The goal, he says, is to have all the companies necessary in one location to collaborate on anything needed.

All those people MPC attracted included a lot of students. After the federal government created the now defunct Canada Emergency Response Benefit (CERB), the company feared it might have a problem attracting talent, but soon realized it would not be an issue.

“CERB wasn’t in place when we started this, and we set up a mass orientation system to get people through,” he says. “But then CERB came in, and it was suggested to me that maybe no one wants to take the job because of it, but we started finding people as the word spread about what we were doing.”
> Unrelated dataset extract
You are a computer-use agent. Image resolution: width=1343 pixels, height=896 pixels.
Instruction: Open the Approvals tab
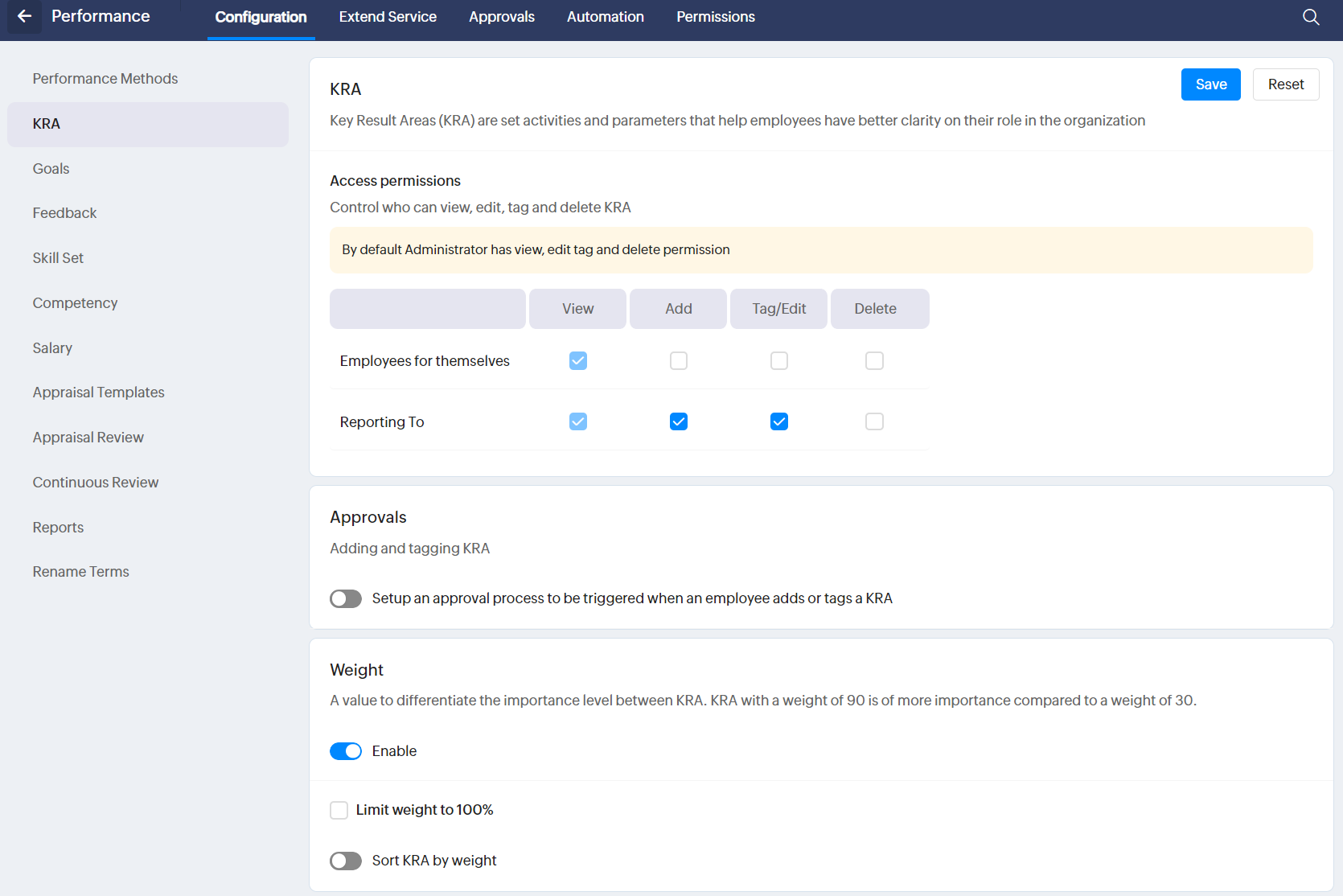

In fact, Yeaman says, they started coming in in droves.

“CERB [was] in place for people who had been adversely affected by the pandemic, not for able-bodied people who have job offers, and the harder we looked, the more we found,” he recalls. “People were applying and the quality of the resumes started getting better. They were phenomenal people, and without increasing our wages, we managed to attract them. They’ve been absolute rock starts, in every facet.”

But what about the automotive industry, you may ask? Will it come back? Yeaman has a bit of a warning mixed in with some good news.

“It’s come back almost full force, but I don’t believe it’s sustainable,” he shares. “It’s part of what they’re calling transfer money. Through the CERB or other government sources, it’s creating an artificial economy wherein people are still comfortable going out and buying cars to keep the plants moving. When those subsidies go away and manufacturers can’t get rid of their stock, I see it coming to an end very quickly, and we’ll end up in a recession.”

But keep watch on local or national media, depending on where you live. That camera crew apparently has some good stuff. And watch for future expansions – and stay safe.